* _EXERCISE MATERIAL_

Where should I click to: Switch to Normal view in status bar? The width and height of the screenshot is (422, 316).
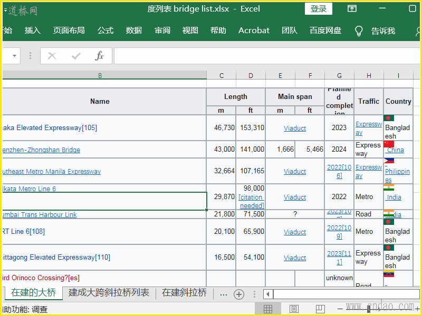point(268,309)
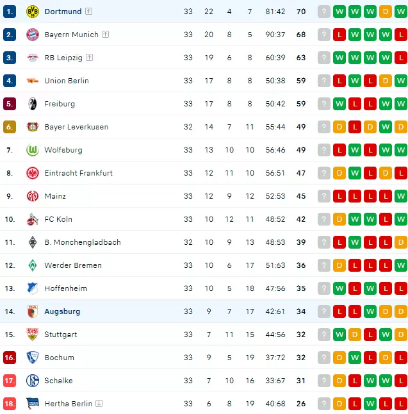Click the relegation arrow icon beside Hertha Berlin
This screenshot has width=408, height=414.
click(99, 404)
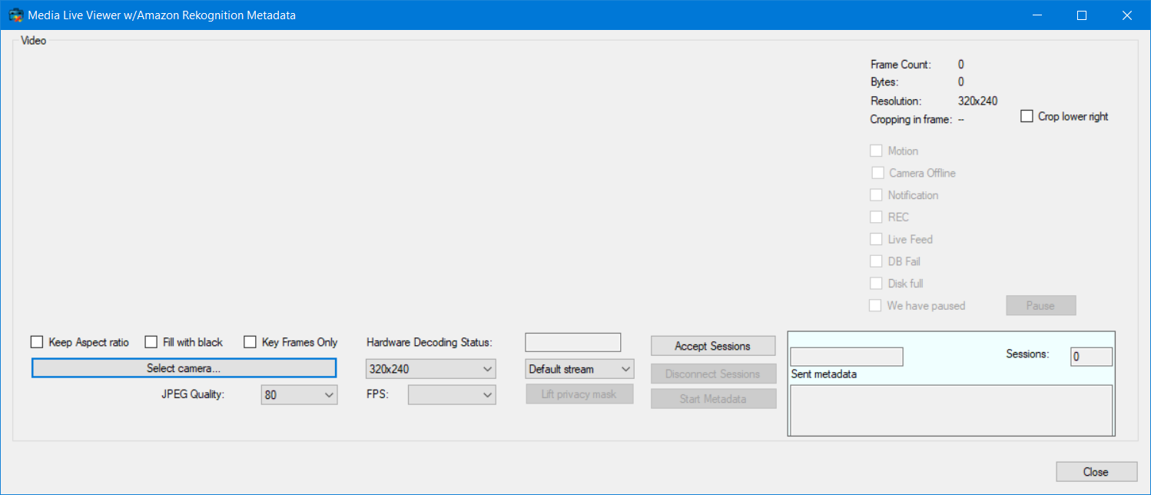Click the app icon in title bar

(x=15, y=15)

* _TASK DESCRIPTION_
Transcribe the records above exactly, leaving every picture out of the copy.

* _SOLUTION FOR THIS PROBLEM_
Where should I click to: Switch to Normal view in status bar? The width and height of the screenshot is (422, 316).
point(268,309)
Click the relegation arrow icon beside Hertha Berlin
This screenshot has width=408, height=414.
click(99, 404)
Click the app icon in title bar

(x=15, y=15)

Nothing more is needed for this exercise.